CEO Frank van Mierlo is confident that the failures of solar manufacturing are yesterday’s story. He beams with pride as he shows a visitor around the company’s factory in suburban Boston. Although it’s modest compared with a commercial plant, the many pieces of equipment underscore the investment required to make solar cells.
One room, though, is strictly off-limits to outsiders. In it are two custom–built furnaces that produce thin six-inch-square wafers directly from molten silicon. The final wafers are identical to those made in today’s conventional solar factories, where they are cut from ingots. But 1366’s machines simplify the traditional manufacturing process into one step, slashing costs by more than half. That’s important, since silicon wafers account for about 40 percent of the cost of today’s solar panels, and manufacturers are hungry for even tiny cost reductions.

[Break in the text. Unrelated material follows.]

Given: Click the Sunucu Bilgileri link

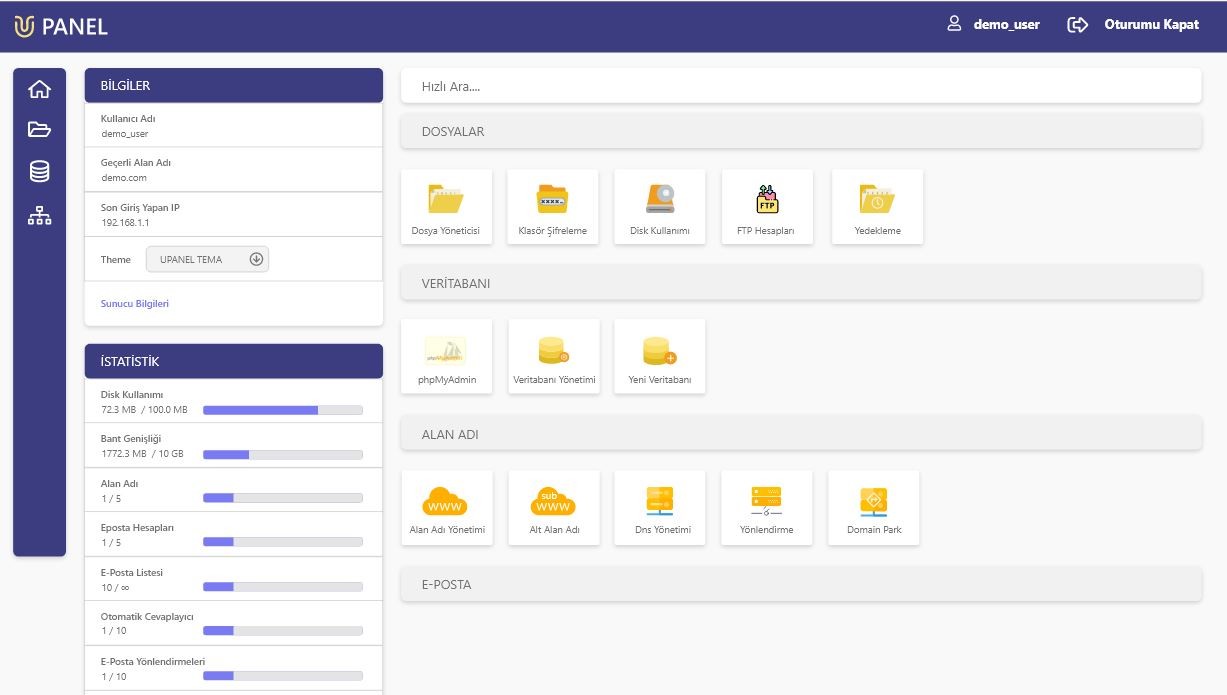Looking at the screenshot, I should 135,303.
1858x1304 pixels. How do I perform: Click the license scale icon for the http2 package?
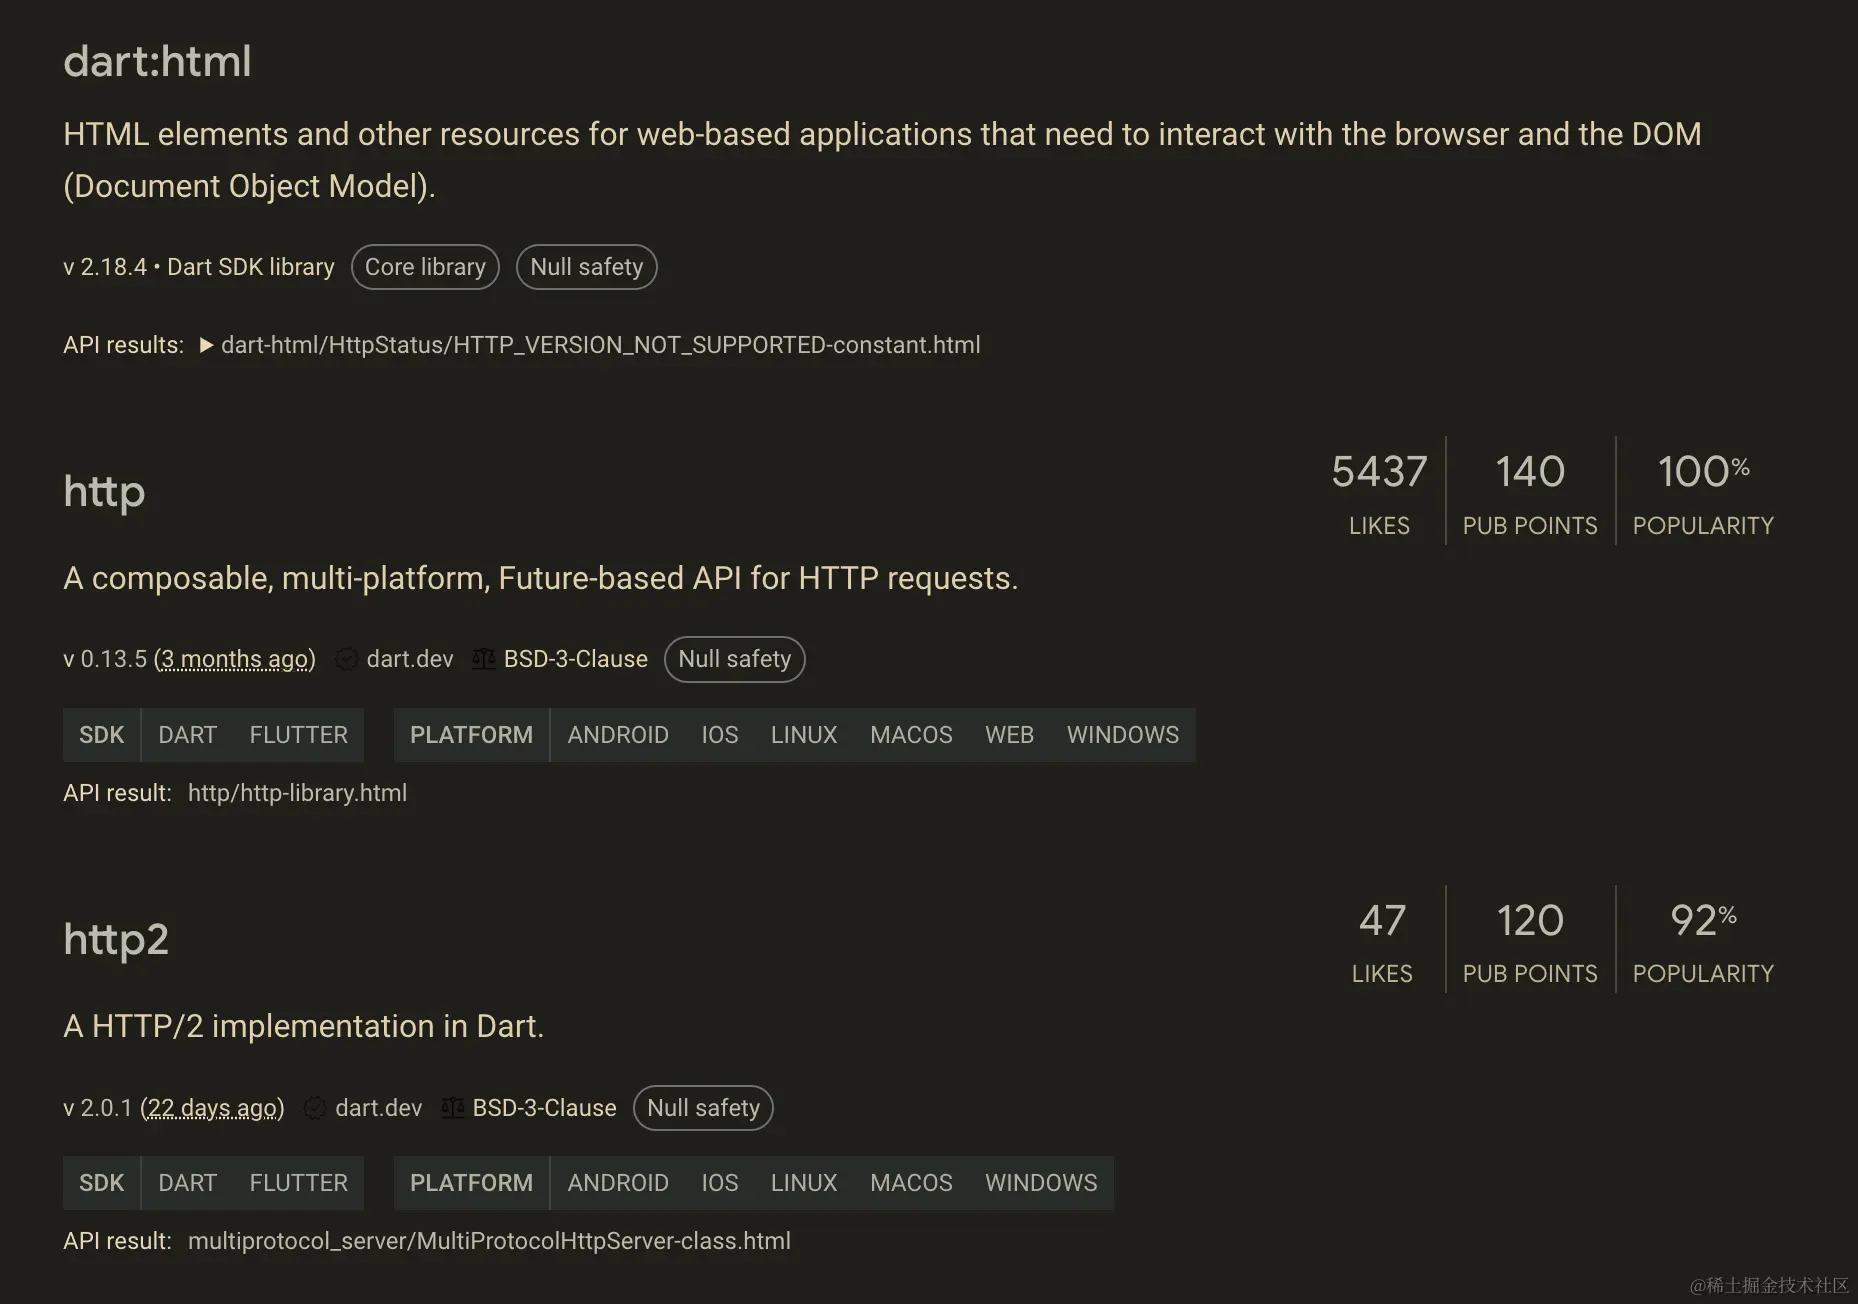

The heart of the technology is a dishwasher-size machine that freezes the molten silicon into wafers. Chief technology officer Emanuel Sachs, a former professor at MIT, demonstrated the concept with a bath of liquid tin. He then adapted the technology to small silicon wafers, and finally to wafers of industry-standard size. The company’s machine now turns out more than 1,000 wafers a day.
Sachs also invented the technology behind Evergreen Solar, which went bankrupt in August 2011. Unlike Evergreen, though, 1366 chose to supply components for solar panels to other manufacturers, rather than trying to sell completed panels itself. This reduced the business risk of getting a new technology accepted and made it less expensive to scale up the manufacturing process.
By the end of next year, 1366 intends to have 50 machines at its planned $100 million factory, producing enough wafers for 250 megawatts of solar power. By then, analysts estimate, the market for solar will be gigawatts bigger than it is today. And the prospects for solar power could be brightening.